Blog d’autore in ricordo di Schiaparelli

Al via le celebrazioni dedicate a uno dei più grandi astronomi dell’Ottocento. L’Osservatorio Astronomico di Brera, dove egli fu direttore, inaugura in sua memoria il diario on line “Di pane e di stelle”, la prima di un ciclo di iniziative che si snoderanno nel 2010

Prendono il via con un blog d’autore le celebrazioni in memoria di Giovanni Virginio Schiaparelli, uno dei più grandi astronomi dell’Ottocento, spentosi a Milano nel 1910. In occasione del centenario della scomparsa, l’INAF-Osservatorio Astronomico di Brera, che Schiaparelli diresse dal 1862 al 1900, dedica alla sua figura il “diario online” intitolato “Di pane e di stelle”, consultabile a partire dal 14 marzo all’indirizzo internet: centenarioschiaparelli.blogspot.com

È la prima di un ciclo di iniziative che si snoderanno nel corso del 2010 e che inizieranno proprio il 14 marzo, data di nascita di Schiaparelli. Nel corso dei prossimi mesi, il blog darà voce agli aspetti più intimi e significativi di Schiaparelli, uomo di scienza e di cultura, e farà luce sugli aspetti meno conosciuti della sua figura.

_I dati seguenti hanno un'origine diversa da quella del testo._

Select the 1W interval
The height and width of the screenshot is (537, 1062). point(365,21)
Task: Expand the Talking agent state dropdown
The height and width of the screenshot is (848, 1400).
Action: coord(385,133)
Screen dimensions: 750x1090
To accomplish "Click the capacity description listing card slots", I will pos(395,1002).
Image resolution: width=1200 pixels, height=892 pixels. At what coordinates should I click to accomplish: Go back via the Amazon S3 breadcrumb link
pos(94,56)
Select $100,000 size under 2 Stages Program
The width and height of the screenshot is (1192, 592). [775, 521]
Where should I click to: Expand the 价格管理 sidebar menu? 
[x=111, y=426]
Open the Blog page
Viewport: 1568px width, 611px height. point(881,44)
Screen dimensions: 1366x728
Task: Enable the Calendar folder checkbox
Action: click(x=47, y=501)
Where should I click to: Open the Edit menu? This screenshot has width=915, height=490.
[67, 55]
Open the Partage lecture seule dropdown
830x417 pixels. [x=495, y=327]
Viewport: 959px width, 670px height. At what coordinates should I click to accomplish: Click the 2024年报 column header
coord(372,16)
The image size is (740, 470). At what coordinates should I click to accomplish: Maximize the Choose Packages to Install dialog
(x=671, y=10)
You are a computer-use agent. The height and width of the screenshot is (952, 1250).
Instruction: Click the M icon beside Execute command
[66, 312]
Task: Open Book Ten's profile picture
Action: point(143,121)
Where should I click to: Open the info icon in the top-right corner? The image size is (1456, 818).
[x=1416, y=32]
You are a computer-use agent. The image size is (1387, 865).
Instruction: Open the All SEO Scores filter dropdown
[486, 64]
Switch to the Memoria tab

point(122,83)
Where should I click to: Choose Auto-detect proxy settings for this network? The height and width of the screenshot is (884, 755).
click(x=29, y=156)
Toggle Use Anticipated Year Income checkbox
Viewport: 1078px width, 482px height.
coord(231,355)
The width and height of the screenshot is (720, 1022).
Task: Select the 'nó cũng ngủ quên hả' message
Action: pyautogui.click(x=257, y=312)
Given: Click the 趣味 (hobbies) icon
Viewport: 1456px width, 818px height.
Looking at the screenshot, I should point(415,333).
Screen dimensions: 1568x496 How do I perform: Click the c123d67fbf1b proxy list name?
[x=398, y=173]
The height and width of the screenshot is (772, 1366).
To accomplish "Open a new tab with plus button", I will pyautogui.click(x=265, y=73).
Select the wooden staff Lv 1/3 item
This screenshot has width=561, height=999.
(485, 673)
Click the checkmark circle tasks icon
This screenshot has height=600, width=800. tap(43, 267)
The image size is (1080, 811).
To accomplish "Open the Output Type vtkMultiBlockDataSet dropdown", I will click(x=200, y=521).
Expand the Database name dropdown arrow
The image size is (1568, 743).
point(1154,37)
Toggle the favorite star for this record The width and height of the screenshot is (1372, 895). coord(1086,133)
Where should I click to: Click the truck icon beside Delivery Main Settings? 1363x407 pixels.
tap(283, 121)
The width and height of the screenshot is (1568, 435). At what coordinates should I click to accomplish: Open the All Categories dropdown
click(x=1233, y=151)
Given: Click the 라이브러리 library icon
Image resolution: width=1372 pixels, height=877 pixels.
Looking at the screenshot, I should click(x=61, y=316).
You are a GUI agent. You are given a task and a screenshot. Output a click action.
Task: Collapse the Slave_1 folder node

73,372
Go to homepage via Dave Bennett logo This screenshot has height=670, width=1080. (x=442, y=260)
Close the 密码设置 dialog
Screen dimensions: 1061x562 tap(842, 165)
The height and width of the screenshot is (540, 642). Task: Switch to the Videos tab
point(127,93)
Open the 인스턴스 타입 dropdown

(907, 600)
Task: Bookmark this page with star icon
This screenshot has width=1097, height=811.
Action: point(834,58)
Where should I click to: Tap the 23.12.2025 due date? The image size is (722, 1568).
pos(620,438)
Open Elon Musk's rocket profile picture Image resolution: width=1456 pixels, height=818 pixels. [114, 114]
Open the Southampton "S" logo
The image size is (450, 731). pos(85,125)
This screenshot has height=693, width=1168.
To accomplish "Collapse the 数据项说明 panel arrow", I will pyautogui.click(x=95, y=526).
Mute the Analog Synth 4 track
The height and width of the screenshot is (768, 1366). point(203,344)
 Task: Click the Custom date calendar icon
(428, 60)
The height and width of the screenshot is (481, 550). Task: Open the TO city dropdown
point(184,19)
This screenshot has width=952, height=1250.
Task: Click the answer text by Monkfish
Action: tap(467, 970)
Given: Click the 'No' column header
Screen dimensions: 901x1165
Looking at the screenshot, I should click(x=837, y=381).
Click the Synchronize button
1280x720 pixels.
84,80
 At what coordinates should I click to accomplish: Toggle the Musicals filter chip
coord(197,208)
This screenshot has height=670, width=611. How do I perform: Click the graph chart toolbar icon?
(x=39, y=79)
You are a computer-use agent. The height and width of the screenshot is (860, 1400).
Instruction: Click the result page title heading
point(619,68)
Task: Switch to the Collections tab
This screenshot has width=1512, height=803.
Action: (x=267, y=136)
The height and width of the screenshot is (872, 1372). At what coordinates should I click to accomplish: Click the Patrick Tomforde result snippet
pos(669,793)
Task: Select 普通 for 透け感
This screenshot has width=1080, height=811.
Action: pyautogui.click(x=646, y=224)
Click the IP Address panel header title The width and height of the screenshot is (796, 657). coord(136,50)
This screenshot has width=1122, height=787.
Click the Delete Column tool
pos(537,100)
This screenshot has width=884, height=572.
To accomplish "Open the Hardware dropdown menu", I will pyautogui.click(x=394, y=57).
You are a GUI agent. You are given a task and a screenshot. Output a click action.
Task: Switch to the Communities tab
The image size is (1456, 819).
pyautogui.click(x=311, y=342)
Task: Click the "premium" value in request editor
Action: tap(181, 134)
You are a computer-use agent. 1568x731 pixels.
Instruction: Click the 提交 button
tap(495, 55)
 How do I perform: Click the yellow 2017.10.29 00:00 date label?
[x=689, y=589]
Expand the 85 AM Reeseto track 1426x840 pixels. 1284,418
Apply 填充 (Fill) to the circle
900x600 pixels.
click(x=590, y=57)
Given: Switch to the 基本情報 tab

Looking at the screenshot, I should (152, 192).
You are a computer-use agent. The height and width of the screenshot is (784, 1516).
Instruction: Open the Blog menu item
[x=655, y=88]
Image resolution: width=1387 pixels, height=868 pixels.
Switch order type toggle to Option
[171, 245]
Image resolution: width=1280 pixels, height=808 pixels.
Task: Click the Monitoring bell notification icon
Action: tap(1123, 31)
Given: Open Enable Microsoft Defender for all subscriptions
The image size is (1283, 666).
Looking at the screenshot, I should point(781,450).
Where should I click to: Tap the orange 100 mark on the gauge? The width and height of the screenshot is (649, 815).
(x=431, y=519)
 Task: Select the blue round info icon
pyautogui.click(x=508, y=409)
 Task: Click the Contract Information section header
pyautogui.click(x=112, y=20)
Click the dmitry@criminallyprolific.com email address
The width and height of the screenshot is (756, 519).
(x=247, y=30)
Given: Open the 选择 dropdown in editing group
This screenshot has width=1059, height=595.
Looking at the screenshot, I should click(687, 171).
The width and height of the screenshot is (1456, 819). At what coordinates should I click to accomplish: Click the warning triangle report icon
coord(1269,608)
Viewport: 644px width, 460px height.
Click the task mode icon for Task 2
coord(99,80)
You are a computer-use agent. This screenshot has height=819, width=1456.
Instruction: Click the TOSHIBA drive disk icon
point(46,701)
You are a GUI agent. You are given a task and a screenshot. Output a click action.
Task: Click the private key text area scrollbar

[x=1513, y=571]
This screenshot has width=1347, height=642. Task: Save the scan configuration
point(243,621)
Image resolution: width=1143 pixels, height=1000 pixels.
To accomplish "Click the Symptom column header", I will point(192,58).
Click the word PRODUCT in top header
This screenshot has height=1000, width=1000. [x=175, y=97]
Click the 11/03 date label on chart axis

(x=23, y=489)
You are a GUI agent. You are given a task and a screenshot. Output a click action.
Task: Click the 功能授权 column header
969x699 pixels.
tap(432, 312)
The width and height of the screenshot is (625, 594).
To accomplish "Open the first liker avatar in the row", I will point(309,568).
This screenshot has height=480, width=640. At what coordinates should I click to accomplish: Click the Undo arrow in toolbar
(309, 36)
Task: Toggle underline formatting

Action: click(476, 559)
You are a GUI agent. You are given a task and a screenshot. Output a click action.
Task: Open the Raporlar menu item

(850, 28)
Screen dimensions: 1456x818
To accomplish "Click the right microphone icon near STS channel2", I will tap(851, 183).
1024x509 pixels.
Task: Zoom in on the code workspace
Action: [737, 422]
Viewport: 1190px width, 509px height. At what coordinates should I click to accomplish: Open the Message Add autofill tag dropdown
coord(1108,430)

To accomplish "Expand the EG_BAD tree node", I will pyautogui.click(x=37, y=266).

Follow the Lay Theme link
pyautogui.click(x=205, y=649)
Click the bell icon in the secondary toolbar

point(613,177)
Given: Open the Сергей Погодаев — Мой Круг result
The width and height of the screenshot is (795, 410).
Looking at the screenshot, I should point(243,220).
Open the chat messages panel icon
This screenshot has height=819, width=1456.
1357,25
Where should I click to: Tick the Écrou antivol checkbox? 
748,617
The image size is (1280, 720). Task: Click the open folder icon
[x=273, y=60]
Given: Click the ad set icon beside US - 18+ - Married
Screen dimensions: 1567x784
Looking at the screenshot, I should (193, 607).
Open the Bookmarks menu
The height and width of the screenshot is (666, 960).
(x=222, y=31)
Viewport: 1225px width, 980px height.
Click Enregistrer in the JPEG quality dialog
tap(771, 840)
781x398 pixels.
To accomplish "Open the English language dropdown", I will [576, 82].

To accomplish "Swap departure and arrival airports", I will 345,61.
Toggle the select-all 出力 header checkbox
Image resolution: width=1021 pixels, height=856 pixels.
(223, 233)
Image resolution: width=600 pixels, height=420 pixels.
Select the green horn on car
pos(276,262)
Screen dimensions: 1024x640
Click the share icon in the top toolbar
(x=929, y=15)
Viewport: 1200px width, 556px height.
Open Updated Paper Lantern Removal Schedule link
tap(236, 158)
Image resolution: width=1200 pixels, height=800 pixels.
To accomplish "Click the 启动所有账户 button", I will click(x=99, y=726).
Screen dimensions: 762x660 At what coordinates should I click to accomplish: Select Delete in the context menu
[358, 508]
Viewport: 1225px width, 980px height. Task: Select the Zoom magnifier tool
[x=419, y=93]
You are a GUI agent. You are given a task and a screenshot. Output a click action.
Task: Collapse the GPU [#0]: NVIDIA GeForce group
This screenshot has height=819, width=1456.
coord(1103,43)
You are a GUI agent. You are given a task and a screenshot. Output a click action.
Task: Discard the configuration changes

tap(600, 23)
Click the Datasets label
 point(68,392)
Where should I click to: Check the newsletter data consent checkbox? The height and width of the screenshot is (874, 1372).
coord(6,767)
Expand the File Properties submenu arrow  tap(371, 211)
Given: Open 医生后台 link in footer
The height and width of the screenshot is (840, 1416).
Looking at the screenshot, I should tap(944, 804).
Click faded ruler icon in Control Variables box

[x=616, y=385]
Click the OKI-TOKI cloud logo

“Si crea sempre una grande intimità con le persone di cui si riordinano le carte, gli scritti e le lettere in particolare,” racconta Agnese Mandrino, bibliotecaria, archivista dell’INAF-Osservatorio Astronomico di Brera e autrice del blog “Di pane e di stelle”. “Quando Schiaparelli scrive i suoi diari, dopo aver trascorso la notte in cupola, o scrive ai suoi amici o sul suo diario di studente a Berlino, ci appare senza le mediazioni che usa quando compone un trattato scientifico. È molto toccante.”

Nato a Savigliano, nel cuneese, il 14 marzo 1835, a soli 25 anni Schiaparelli fu chiamato come astronomo al prestigioso Osservatorio di Brera, a Milano, e nominato direttore appena due anni più tardi. Rimase in carica sino al 1900. A Brera Schiaparelli fece le sue più importanti scoperte scientifiche, da quella circa la natura delle “stelle cadenti” alle scoperte connesse allo studio delle stelle doppie. Grande attenzione riservò all’osservazione al telescopio del pianeta Marte. La celebre querelle che ne seguì, relativa ai “canali” su Marte, gli assicurò una fama destinata a oltrepassare i limiti dell’attività scientifica, con profonde influenze in vari campi della cultura, dalla narrativa alla teoria politica.

Le iniziative previste per il 2010 dall’Osservatorio di Brera intendono ricordare la figura di Giovanni Virginio Schiaparelli, uomo di scienza e di cultura, Senatore del Regno e italiano di vocazione europea, che aveva ben presente il ruolo centrale della scienza nella società civile e che, a cento anni dalla morte non cessa di dare prestigio a Milano e all’Italia, ponendosi come indubbio esempio di eccellenza dell’astronomia italiana.